C'est à cet instant que le consciencieux reporter d'investigation que nous sommes (pluriel de majesté) revêt son gilet multipoches (pluriel factuel) pour lire entre les lignes et tenter de détecter la présence scénique de Clara, dans la brume électrique et butyreuse de ce lointain samedi soir des seventies agonisantes... À la fin de ce même mois d'avril 79 se tenait en effet à Riom un festival rassemblant de nombreuses formations rock de la région (un peu trop, sans doute, le chiffre sera revu à la baisse l'année suivante). Une  manifestation de cette ampleur, organisée par l'association Rockulture (Jean-Paul Haddou, notamment), n'avait alors rien de négligeable et constituait même un petit événement pour la scène locale (jetez donc un œil aux recherches sur le sujet de notre estimable confrère Denis Lajambe).

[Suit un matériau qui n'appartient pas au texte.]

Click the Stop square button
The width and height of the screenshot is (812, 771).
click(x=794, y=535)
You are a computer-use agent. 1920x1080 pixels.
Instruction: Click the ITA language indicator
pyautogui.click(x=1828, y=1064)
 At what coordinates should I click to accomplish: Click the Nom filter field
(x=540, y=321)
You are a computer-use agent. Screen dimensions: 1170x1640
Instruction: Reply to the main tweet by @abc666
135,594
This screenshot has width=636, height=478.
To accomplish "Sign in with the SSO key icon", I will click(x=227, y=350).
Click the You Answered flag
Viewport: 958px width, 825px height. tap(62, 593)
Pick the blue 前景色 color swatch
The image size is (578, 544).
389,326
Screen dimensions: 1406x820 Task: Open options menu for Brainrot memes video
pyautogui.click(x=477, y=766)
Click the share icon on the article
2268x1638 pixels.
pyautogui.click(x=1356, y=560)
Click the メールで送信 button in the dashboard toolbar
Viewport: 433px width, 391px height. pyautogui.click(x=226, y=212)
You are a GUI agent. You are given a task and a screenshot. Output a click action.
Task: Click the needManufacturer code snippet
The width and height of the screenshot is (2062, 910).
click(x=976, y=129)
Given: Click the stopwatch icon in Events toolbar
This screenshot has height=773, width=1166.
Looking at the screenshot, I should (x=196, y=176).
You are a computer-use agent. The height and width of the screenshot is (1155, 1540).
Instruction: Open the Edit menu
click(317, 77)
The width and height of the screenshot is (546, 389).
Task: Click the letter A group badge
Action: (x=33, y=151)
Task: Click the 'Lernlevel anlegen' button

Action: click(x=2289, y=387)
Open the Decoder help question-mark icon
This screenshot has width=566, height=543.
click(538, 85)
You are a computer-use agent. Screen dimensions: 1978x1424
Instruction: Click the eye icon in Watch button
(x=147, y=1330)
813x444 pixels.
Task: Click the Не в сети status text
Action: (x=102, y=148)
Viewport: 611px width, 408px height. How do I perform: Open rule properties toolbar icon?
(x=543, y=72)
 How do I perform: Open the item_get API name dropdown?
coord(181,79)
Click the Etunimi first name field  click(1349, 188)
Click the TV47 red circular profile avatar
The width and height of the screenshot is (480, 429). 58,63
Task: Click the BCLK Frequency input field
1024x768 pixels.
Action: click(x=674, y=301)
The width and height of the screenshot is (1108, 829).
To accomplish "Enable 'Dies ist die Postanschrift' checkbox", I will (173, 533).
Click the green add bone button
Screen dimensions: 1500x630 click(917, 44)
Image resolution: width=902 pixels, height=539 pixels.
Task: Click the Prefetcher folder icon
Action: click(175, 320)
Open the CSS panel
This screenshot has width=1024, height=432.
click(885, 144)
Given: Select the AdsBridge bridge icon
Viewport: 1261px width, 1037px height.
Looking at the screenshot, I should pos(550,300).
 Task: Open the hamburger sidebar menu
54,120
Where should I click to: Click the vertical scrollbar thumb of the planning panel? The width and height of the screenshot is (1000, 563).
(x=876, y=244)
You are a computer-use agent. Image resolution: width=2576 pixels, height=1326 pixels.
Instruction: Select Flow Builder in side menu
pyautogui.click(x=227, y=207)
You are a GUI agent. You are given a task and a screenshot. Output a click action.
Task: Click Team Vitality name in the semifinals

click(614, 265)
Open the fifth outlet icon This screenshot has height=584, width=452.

Or, Christian Goutorbe, le M. Culture d'Hebdo, annonce la participation de Clara à ce festival, en rappelant au passage que le groupe a reçu un mauvais accueil en ouverture de Téléphone. Quoi ?! Un mauvais accueil ? Avec un leader aussi sympathique et affable que Jean-Louis Bergheaud (Murat, en 2003, à propos du passage de Clara en première partie de Lavilliers fin 78 : "dès la première note le public nous hue, on enchaîne, je les traite de tous les noms, de culs-de-plomb, de public de merde dans une ville de merde, et on part sous les quolibets et les canettes de bière !") ? Il faut préciser qu'en ce temps-là, les premières parties recevaient souvent un accueil froid, voire carrément hostile, et que le lancer de projectiles sur musiciens, à défaut d'être une discipline olympique, était assez répandu. Pourtant, il semblerait que cette fois-ci, cette atmosphère conflictuelle ait eu une origine moins affective. La Montagne, évoquant également le festival riomois, signale que ces deux prestations de Clara "se sont déroulées dans de mauvaises conditions (mixage défectueux, etc.)". On ne dispose pas de plus de détails sur le concert, mais il est avéré que Jean-Louis Murat et ses trois compagnons issus de la fertile pépinière rock du lycée Ambroise Brugière de Montferrand, les dénommés Alain Bonnefont, François Saillard et Jean Esnault – se sont présentés sur la scène de la Maison des Sports, ce samedi 7 avril 79, juste avant Aubert-Bertignac-Marienneau-Kolinka et probablement pas dans des conditions optimales.

"Téléphone public" contient des extraits du concert de Téléphone au Palais des Sports, le 7 juin 79. De quoi se faire une idée du spectacle proposé aux Clermontois deux mois auparavant.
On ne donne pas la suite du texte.